Over the past few years I have awoken several times during the night from the same terrifying nightmare – my teeth are crumbling into pieces and falling out in my hand. Luckily those were only bad dreams, but I did discover (after several years of being a dentist) that I grind my teeth at night. Bruxism, or teeth grinding, is fairly common among today’s anxious, overstressed society, and the damage caused by bruxism can be costly.
Why do people grind their teeth?
There may be one or multiple factors contributing to someone’s bruxism, but improper occlusion (the way the teeth “bite”) and stress are the two most common. Often people aren’t aware of nighttime grinding which is the most common time for it to occur.

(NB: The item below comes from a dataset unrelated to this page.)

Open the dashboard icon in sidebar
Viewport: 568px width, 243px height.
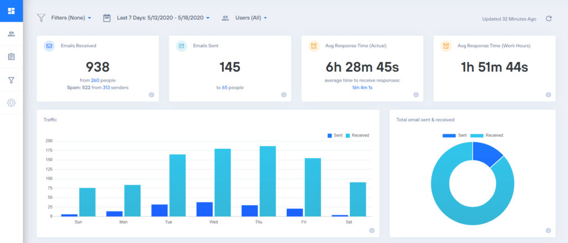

Teeth grinding can cause not only damage to the teeth but also to the facial muscles, jaw joints, and bone. Teeth may develop cracks that require crowns or possibly even extraction of the tooth entirely. Teeth may become worn and unattractive, and the gums may recede exposing some of the tooth roots. Sensitivity to hot or cold and loosening of the teeth may occur. Sometimes grinding causes muscle soreness or spasms resulting in facial tiredness, pain when chewing, or headaches. Bruxism can also damage the temporomandibular joints which may be evidenced by a clicking or popping noise when you open or close your mouth, pain around the ear, or a jaw that gets “stuck” or “locks.”

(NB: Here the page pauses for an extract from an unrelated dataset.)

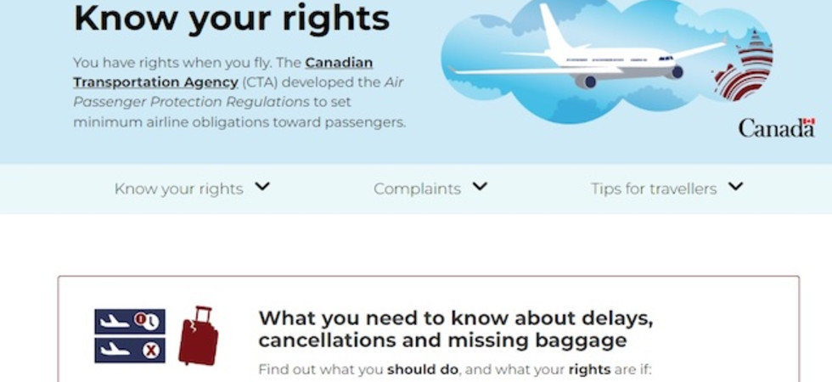This screenshot has height=382, width=832.
Task: Click the delays, cancellations and baggage heading
Action: pos(456,329)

Teeth grinding can be treated by different methods but most commonly by wearing while you sleep a hard occlusal guard custom-made for you by your dentist. Sometimes corrections of your “bite” through placement of new restorations and/or selective recontouring of your teeth can be helpful. Occasionally muscle relaxers are prescribed along with relaxation therapy. If you notice soreness of your teeth or facial muscles when you wake up, teeth that look flattened or chipped, or any of the other before mentioned signs and symptoms, see your dentist. It may save your smile!